Two Indian Parties can choose a foreign seat for Arbitration

Background: In a recent judgment of the Gujarat High Court GE Power Conversion Pvt Ltd v PASL Wind Solution Pvt Ltd, the court clarified whether two Indian parties could choose a foreign seat for arbitration and if the award rendered therefrom would be enforceable in India.

1. Why is the recent Gujarat High Court order in GE Power Conversion Pvt. Ltd. v PASL Wind Solutions Pvt. Ltd. being considered a landmark ruling?
The order is being considered a landmark ruling as it has upheld the right of Indian entities to agree under an arbitration agreement to a foreign seat/ jurisdiction to settle disputes arising under the main contract. This judgment has been passed overruling various legal arguments taken by PASL as regards disability under the Indian Contract Act, 1872 in the parties choosing a foreign seat of arbitration. The order now settles the law on the subject that the nationality of the parties is not important to determine the seat and governing law in an arbitration.

2. How does the future of India’s alternative dispute resolution landscape look like, in light of this order? Are there any potential caveats?
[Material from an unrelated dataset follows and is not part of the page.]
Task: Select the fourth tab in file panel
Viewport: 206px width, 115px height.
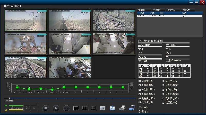Action: 186,10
The Judgment of the Hon’ble Gujarat High Court may open the flood gates for more and more Indian entities choosing to have their disputes with other Indian entities arbitrated under foreign institutional arbitrations governed by foreign law. That will of-course come with its own set of advantages and disadvantages qua interim reliefs, defence/ challenge to award, and/ or its enforcement.

3. What are the key takeaways from this decision?
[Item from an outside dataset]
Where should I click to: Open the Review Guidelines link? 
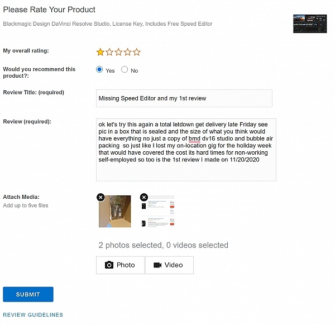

The topmost take away from the decision of the Hon’ble Gujarat High Court is that the nationality of the parties to an arbitration agreement is not consequential for determining the seat of the arbitration, i.e., two Indian entities can arbitrate under a foreign law, and the award emanating out of such arbitration will be considered as a foreign award under the Arbitration and Conciliation Act, 1996.
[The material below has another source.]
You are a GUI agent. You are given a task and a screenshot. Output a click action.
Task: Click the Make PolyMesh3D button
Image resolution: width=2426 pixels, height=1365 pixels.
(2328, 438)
In the same light, it has also been held by the Hon’ble High Court that the factum of Indian entities having a foreign seat of arbitration will not render the award arising out of such arbitration as opposed to public policy of India.
Another important takeaway from the said decision of the Hon’ble Gujarat High Court is that despite the seat of arbitration being foreign, the same does not tantamount to an “International Commercial Arbitration” under section 2(f) of the Arbitration and Conciliation Act, 1996 as both the parties are Indian.